8 Teachings to Consider In Your Warehouse Storage Design

In the planning of a warehouse storage design can be a complicated method as a result of all the factors included. The process of the design of a warehouse storage layout includes strategic creating of plans for the storage layout that is maximising the efficiency of the warehouse, which promotes a consistent operations workflow and improves productivity.

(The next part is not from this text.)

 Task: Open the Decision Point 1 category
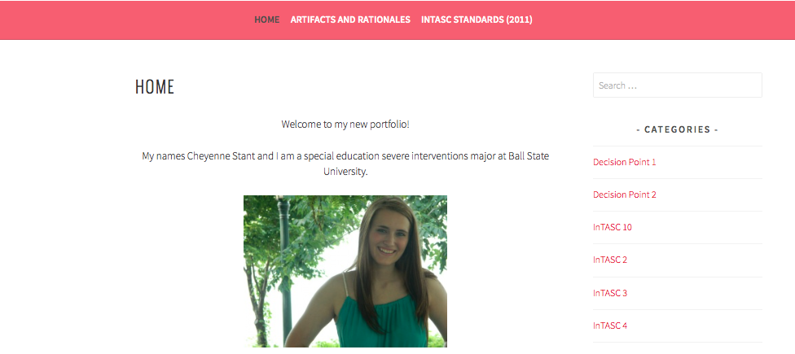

The Value of an Effective Warehouse Storage Design

The designing of a warehouse storage layout is a critical process that has a direct bearing on the performance of your warehouse. The planning of the warehouse layout should be such that considers a sensible warehouse flow to increase the warehouse efficiency and lessen overheads. A quality design will allow clear paths to the inventory in the storage system and reduce picking times

Other warehouse necessities to take into account need to take place while in the planning stage. It is an added cost to make adjustments to the arranged layout once the installation is underway, it will potentially have additional costs in material and labour. In the planning stage, it is a good idea to engage with a racking expert in the industry who can look to your current and future needs and create a plan based on these requirements. At Abbott, we offer complimentary warehouse design consultation sessions.

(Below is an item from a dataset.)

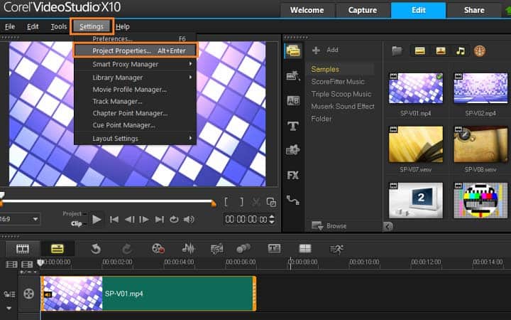Toggle show audio files filter

click(x=460, y=51)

In considering the following 8 teachings of a warehouse storage design, it can assist in creating an effective and productive operations flow.

Warehouse Productivity

Warehouse productivity includes all processes of the warehouse including; receiving, putting into their location in the storage system, then picking, packing and dispatch of orders. It is important to investigate the current data available to create an efficient workflow of inventory and allowing the required warehouse equipment to be operated in the zone.

Warehouse Productivity

Budget Allocations

Prior to the commencement of planning the flow of the warehouse, it is important to evaluate all the current and potential future needs of the company. Examine budgets set out for the setup of the operations and base a plan on the allowed funds. In the researching and planning of a warehouse racking layout, some plans and ideas will be more costly than others to implement. With this in mind, consider the most fitting and efficient racking layout that will suit your operations.

Warehouse Equipment

Warehouses can consist of a variety of different material handling equipment and machinery. These can include forklifts and pallet jacks for lifting, order pickers for the picking of orders, conveyors for the transporting of stock around the warehouse and lastly the racking and shelving structure for the storage of inventory. Work out the warehouse equipment that your warehouse will need and base a layout design that will suit the use of this equipment.

Warehouse Equipment

Employees

The ones that will work in the warehouse environment need to be accounted for; such as knowing the number of personnel needed to keep operations functioning, the current trained state, future training needs and the shift times of the warehouse. This will help in keeping the warehouse productivity to a high level. The warehouse storage design can be customised to support the oncoming of new staff members.

Warehouse Employees

Warehouse Area Available

All available warehouse area must be utilised correctly. It will improve stock visibility, decrease picking times and improve warehouse performance. It is well known that the most warehouse space possible should be designated for the racking and shelving of the warehouse, as well as the picking and processing areas. On the other hand, the reception zone and workstations should be kept to a minimum amount of space where possible. The designation of the warehouse storage area will alter the storage configurations and possibly inventory locations.

Warehouse Storage Area

Warehouse Layout & Flow

In consideration of the points above, it is critical to consider the flow through the warehouse. This includes the inventory flow path, staff paths and the warehouse equipment routes. Taking great care in this step as it will allow you to foresee any potential hindrances to the continuous flow of activity in the warehouse. Plan for each stage of the inventory order and aim to design the layout to accommodate the flow in a consecutive path.

Standards & Regulations

It is a requirement on all Australian businesses that all applicable Australian Standards and rules are complied with. In keeping with the guidelines, it guarantees the safety of your staff in the warehouse as well as warehouse equipment and assets. On the other hand, it also assists in remaining compliant and evade any potential legal issues. Some applicable Australian Standards in the warehouse relate to Steel Pallet Racking, the standard is AS 4084-2012.

Processing

The processing in a warehouse includes the following stages; receiving, storing, picking, packing and dispatch. The analysis of the data around all these warehouse sections, can assist in creating an efficient warehouse based on the current data of the operations, as well as see the current pain points and areas to improve.

Warehouse Flow

In the selecting or planning of a warehouse storage design for your operations department, it is important to aim at maximising efficiency and productivity to get the most from your warehouse. Based on the 8 factors listed above it is a breakdown of some steps to take in the design of the warehouse and storage area. Every warehouse aims to improve its order fulfilment rates to the best it can achieve.